Ypsilanti Water Tower

Wags call it the Brick Dick. There’s a bust of Demetrius Ypsilanti nearby, along with Greek and U.S. flags, but I didn’t care to cross the busy street for a closer look.

Back Yard Summer Flora ’21

Rain again in the morning. Tomorrow maybe more. Moderate temps in the meantime. I understand that we’ve traded places, weather-wise, with the Pacific Northwest, which is remarkably hot and dry for the moment.

By afternoon it was again dry enough to sit on our deck. I also did a survey of the flowers of the back yard, including those springing from the damp earth.

back yard flowers

back yard flowers

back yard flowers

Those in pots on the deck.
back yard flowers

And along the fence.
back yard flowers

“Summer afternoon — summer afternoon; to me those have always been the two most beautiful words in the English language.” — Henry James

Park St. Claire Natural Area

More rain today, alternating with drier periods.

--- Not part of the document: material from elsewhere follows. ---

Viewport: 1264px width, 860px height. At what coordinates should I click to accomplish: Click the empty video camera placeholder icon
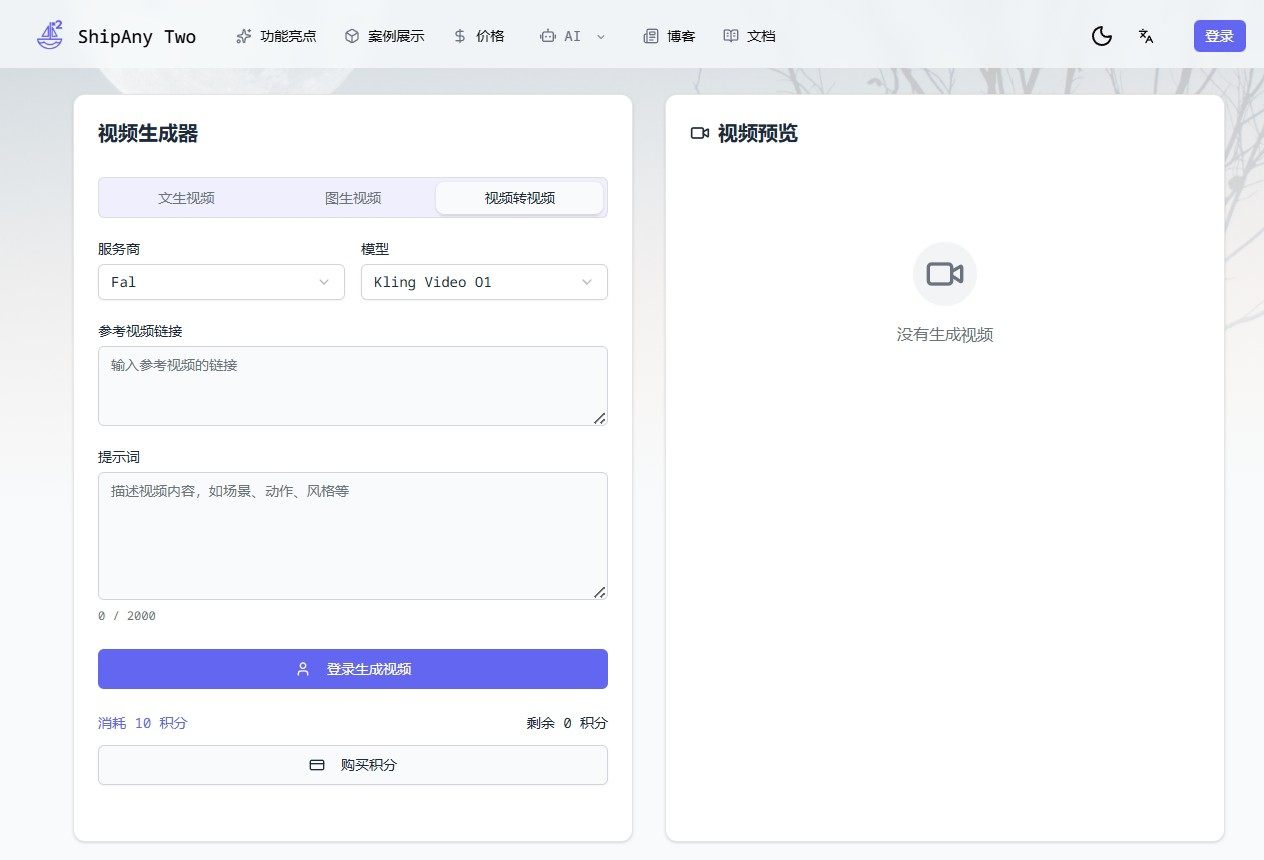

The grass has responded, as grass does this time of the year, by greening up and lengthening. As soon as we get a full dry day or so, I will respond as I do, using a machine to shorten the growth to a more acceptable bourgeois appearance.

Not everyone waits. Not half an hour after the enormous rains on Saturday, a fellow on the block was out mowing his soggy grass. Is that good for the lawn? I like to believe it is not.

Sunday was a dryish interlude. About an hour ahead of sunset on Sunday, we spent time at Park St. Claire Natural Area and environs.

Park St. Clair Natural Area
A nice bit of suburban planning. At certain places, merely looking around doesn’t tell you that you’re surrounded by a metro area of 9.4 million people or so.
Park St. Claire Natural Area Park St. Claire Natural Area

Including water features.

Park St. Claire Natural Area Park St. Claire Natural Area

I’ll be sorry to see June go.
Park St. Claire Natural Area

Not that the rest of the summer won’t have the potential to be just as pleasant. But June 30, or maybe the July 4 holiday, is the end of the beginning of the season. All of the days between those two, and a few more, ought be holidays.